TASK STATEMENT: Each line below that includes "Celebrates" counts once; report the total and nothing more.

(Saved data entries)
━━━━━━

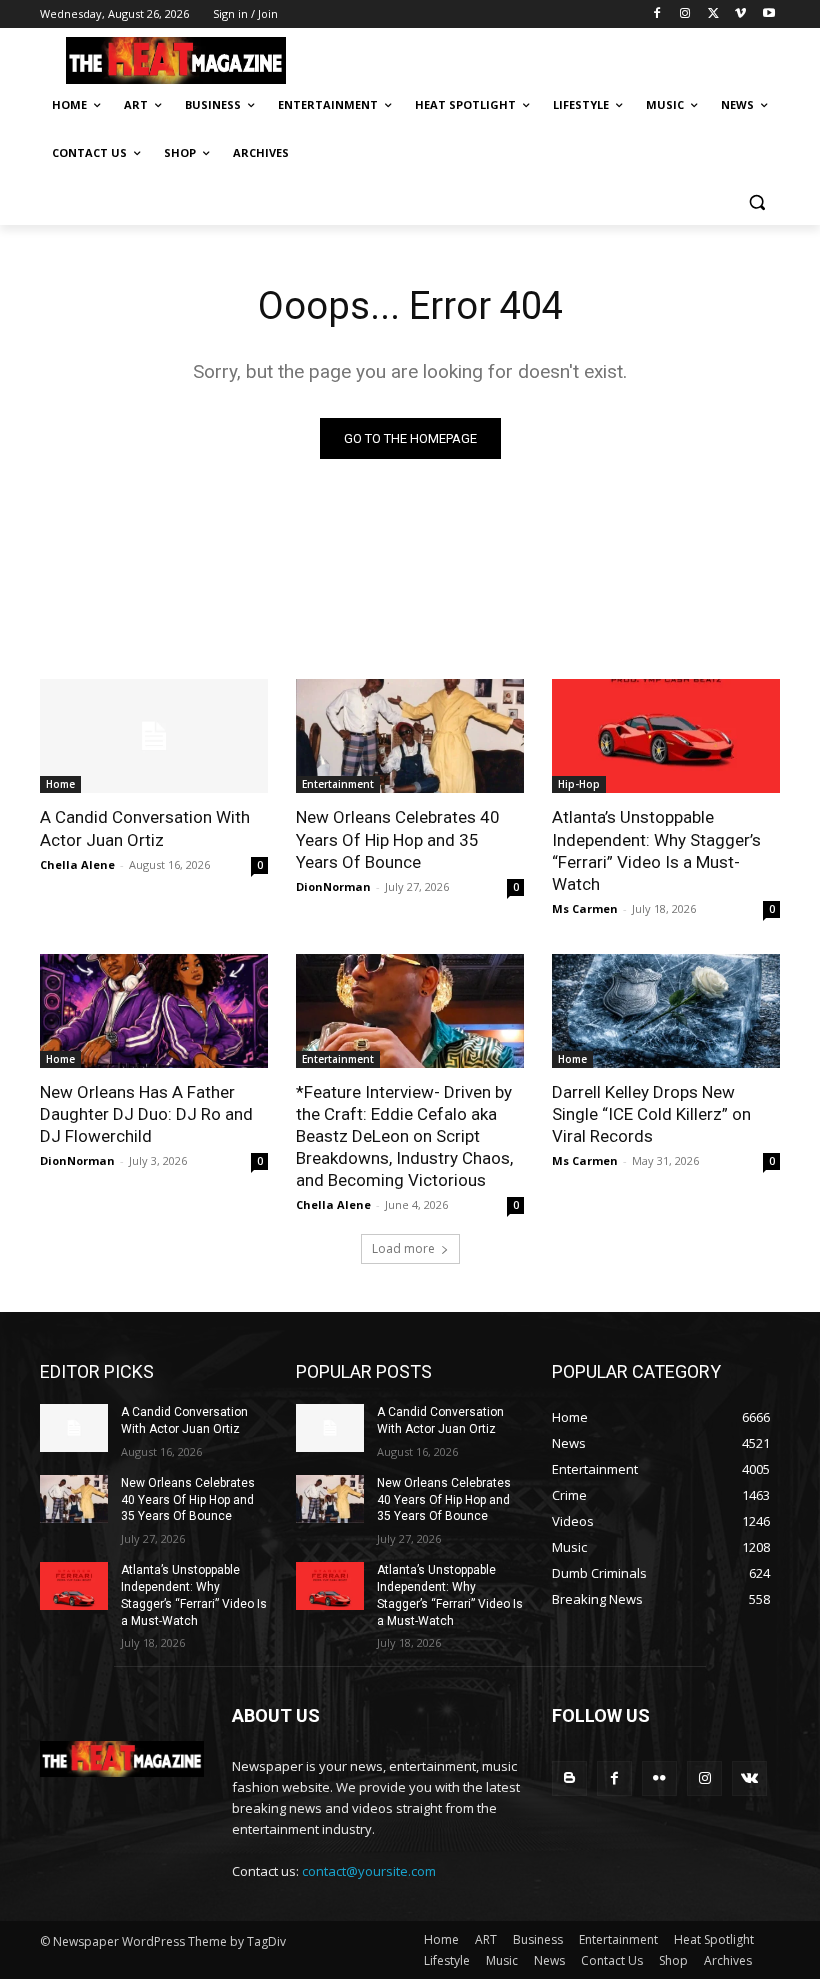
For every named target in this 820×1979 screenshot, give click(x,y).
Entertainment (338, 784)
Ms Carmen (585, 908)
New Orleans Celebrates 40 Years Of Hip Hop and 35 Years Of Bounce (398, 839)
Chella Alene (77, 864)
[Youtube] (768, 14)
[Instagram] (685, 14)
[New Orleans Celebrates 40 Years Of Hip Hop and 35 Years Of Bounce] (410, 736)
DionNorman (333, 886)
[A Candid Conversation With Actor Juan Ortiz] (154, 736)
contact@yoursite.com (369, 1871)
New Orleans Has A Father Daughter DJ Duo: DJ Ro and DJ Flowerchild (146, 1114)
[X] (713, 14)
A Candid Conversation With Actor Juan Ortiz (145, 828)
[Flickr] (659, 1778)
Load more (403, 1248)
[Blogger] (569, 1778)
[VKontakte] (749, 1778)
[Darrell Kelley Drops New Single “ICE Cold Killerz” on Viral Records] (666, 1011)
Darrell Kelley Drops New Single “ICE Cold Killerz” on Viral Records (651, 1114)
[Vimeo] (740, 14)
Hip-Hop (579, 784)
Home (60, 784)
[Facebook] (657, 14)
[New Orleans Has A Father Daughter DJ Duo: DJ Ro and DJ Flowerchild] (154, 1011)
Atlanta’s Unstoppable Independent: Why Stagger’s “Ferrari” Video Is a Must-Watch (656, 850)
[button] (756, 201)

━━━━━━

OUTPUT OF THE EXERCISE: 2